Meal Kit

Chicken Moutarde

with roasted green beans

Prep & Cook Time: 30-40 min.

Cook Within: 5 days

Difficulty Level: Intermediate

Spice Level: Mild

Contains: Milk

Calories Conscious
Carb Conscious
All ingredients are individually packaged, but our central facility is not certified allergen-free. Furthermore, ingredient contents may vary. Please check ingredient packaging for allergens and nutrition facts. If you have serious allergies, please use your best judgment or consult a health professional to decide if our meals are safe for you!
A note about serious food allergies

You love mustard: it goes on your burgers, your hot dogs, your pretzels. You eschew any mayonnaise-based potato salad, and your chicken nuggets are forever dipped in either honey-mustard or hot mustard. You're the mustard queen (or king). But hold on to your crown, because you haven't really had mustard until you've had this rich, creamy mustard sauce on top of mustard-coated chicken. Only after you partake in this can you truly be Dijon or grainy royalty. (It's also a great dinner if you just like mustard!)

In Your Box (serves 2)

  • 1 Tbsp. Grained Dijon Mustard
  • ¼ oz. Parsley
  • 12 oz. Green Beans
  • 2 Garlic Cloves
  • 12 oz. Boneless Skinless Chicken Breasts
  • ¼ tsp. Red Pepper Flakes
  • Info
    4 fl. oz. Cream Sauce Base

Due to our just-in-time sourcing model, we may have to send you a substitute ingredient. Not to worry! We make sure every ingredient sent to you meets our high quality standards. We’ll keep you informed should a switch occur, so please check the ingredient labels in your meal bag.
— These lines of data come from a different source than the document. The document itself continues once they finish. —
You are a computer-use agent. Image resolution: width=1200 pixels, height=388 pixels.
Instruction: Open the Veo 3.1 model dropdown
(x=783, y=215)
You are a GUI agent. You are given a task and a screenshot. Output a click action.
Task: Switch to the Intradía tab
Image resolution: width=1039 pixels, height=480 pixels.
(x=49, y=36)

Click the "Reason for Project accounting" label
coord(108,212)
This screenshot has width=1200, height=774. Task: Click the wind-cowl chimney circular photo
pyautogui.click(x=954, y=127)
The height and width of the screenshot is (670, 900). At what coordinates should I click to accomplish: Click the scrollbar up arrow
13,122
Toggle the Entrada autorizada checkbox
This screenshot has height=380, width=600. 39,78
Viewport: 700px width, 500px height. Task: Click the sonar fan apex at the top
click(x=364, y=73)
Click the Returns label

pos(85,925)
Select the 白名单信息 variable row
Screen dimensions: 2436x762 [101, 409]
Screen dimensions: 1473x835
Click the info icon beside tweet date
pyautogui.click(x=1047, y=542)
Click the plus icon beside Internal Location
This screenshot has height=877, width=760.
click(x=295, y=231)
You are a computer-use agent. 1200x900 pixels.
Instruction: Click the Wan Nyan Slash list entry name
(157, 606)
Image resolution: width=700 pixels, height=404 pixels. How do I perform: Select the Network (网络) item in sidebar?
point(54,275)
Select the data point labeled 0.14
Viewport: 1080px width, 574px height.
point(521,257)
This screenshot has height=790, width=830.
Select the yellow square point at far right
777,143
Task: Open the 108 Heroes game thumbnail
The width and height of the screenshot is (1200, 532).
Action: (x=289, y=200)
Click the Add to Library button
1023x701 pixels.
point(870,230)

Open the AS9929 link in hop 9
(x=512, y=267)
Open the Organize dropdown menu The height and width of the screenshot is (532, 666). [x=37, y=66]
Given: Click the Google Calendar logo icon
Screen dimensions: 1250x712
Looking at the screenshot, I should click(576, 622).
  • Nutrition (per serving)

  • Calories
    460
  • Carbohydrates
    17g
  • Fat
    29g
  • Protein
    40g
  • Sodium
    1650mg

Recipe Steps

You Will Need

  • Olive Oil
  • Salt
  • Pepper
  • Cooking Spray
  • 1 Baking Sheet
  • 1 Medium Non-Stick Pan

Before You Cook

Cooking Guidelines

To ensure food safety, the FDA recommends the following as minimum internal cooking temperatures:

  • Steak and Pork 145° F (rest cooked meat, 3 minutes) |
  • Seafood 145° F |
  • Chicken 165° F |
  • Ground Beef 160° F |
  • Ground Turkey 165° F |
  • Ground Pork 160° F

Customize It Instructions

  • If using ribeye, follow same instructions as chicken in Steps 1 and 3, searing 2-3 minutes per side, then transferring to baking sheet, adding toppings, and roasting until ribeye reaches minimum internal temperature, 5-7 minutes. Rest, 3 minutes. Halve to serve.

  • If using pork chops, follow same instructions as chicken in Steps 1 and 3, searing 2-3 minutes per side, then transferring to baking sheet, adding toppings, and roasting until pork reaches minimum internal temperature, 6-8 minutes. Rest, 3 minutes.

  1. 1

    Prepare the Ingredients

    Mince parsley, both stems and leaves.

    Trim ends off green beans.

    Mince garlic.

    Pat chicken breasts dry, and season both sides with a pinch of pepper.

  2. 2

    Start the Green Beans

    Place green beans on prepared baking sheet and toss with garlic, 1 Tbsp. olive oil, 1/2 tsp. salt, and 1/4 tsp. pepper.

    Spread into a single layer and roast in hot oven, 6 minutes.

    Carefully, remove from oven. Green beans will finish cooking in a later step.

    While green beans roast, sear chicken.

  3. 3

    Cook Chicken and Finish Green Beans

    Place a medium non-stick pan over medium heat and add 2 tsp. olive oil. Add chicken breasts to hot pan and sear until lightly browned, 2-3 minutes per side.

    Carefully, push green beans to one side of baking sheet and place chicken on empty half. Reserve pan; no need to wipe clean. Top chicken evenly with half the mustard and half the parsley (reserve remaining of both for sauce).

    Roast until green beans are tender and chicken reaches a minimum internal temperature of 165 degrees, 10-12 minutes.

    Rest chicken, 3 minutes. Toss roasted green beans with red pepper flakes (to taste).

    While chicken rests, make sauce.

  4. 4

    Make the Sauce

    Return pan used to sear chicken to medium heat. Add cream base and remaining mustard to hot pan and stir to combine. Bring to a rolling boil. Rolling means more than a few bubbles; a rolling boil means liquid is boiling vigorously.

    Once boiling, stir occasionally until slightly thickened, 1-2 minutes.

    Remove from burner. Stir in remaining parsley (reserve a pinch for garnish).

  5. 5

    Finish the Dish

    Plate dish as pictured on front of card, topping chicken with sauce. Garnish with reserved parsley. Bon appétit!